Instruction = NullaryInstruction | UnaryInstruction | BinaryInstruction | JumpInstruction | TestInstruction
NullaryInstruction = nullary_operator
UnaryInstruction = unary_operator "," number_literal
BinaryInstruction = AssignmentInstruction | SwapInstruction
JumpInstruction = jump_operator "," identifier
TestInstruction = test_operator "," test_flag "," number_literal
AssignmentInstruction = assignment_operator "," Assignment
Assignment = register "=" register register
SwapInstruction = swap_operator "," register register

nullary_operator = "inc" | "dec" | "sin" | "cos" | "tan" | "log" | "exp" | "flr" | "cel" | "rnd" | "neg" | "chr" | "prt" | "ipt" | "sqr" | "asn" | "acs" | "atn" | "tmx" | "tmy" | "txm" | "tym" | "tzm" | "tmz" | "hlt" .
unary_operator = "set" | "gto" | "cmp"
assignment_operator = "add" | "sub" | "mul" | "div" | "mod" | "pow"
swap_operator = "swp"
jump_operator = "jmp" | "jpr"
test_operator = "tst"
register = "x" | "y" | "z" | "m"
test_flag = "z" | "e" | "l" | "g" | "n"

本来、命令による引数の違いは意味論(semantics)で管理する方が適切ですが、

  • ユーザー定義命令が存在せず、命令数も少ない
  • MLIRの命令に置き換える際、引数の不整合は早い段階(Parser)で検知し構文エラーへ倒したい

という理由から構文(syntax)で定義しました。

Lexer, Parser実装時はこの仕様に沿って実装する予定です。

おわりに

以上、Filskaコンパイラ開発計画の概要の紹介でした。次回からは、具体的な実装の話に入っていく予定です。
作りながら書いているため時間が空いてしまうこともあるかもしれませんが、少しずつ進めていきたいと思います。
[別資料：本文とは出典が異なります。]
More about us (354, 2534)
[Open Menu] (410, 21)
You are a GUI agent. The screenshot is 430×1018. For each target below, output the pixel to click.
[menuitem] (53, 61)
  1. そもそも多次元のデータ型を扱わないの場合MLIRはオーバースペックなのかもしれません...

  2. 前半は一般的な言語(本書では「定型」と表現されている)についても触れられています。様々なプログラミングパラダイムに触れる意味でもおすすめです。

  3. chr 命令で数値に対応するアスキーコードの文字を出力することができるため、文字列の表示は可能です。

  4. サブプログラムの命令が0個の場合異常終了してしまうため、実際には1つ以上必要です。

  5. よく見ると z が衝突していますが、現れる場所で役割を区別可能なためパーサー実装を工夫すれば対処可能です。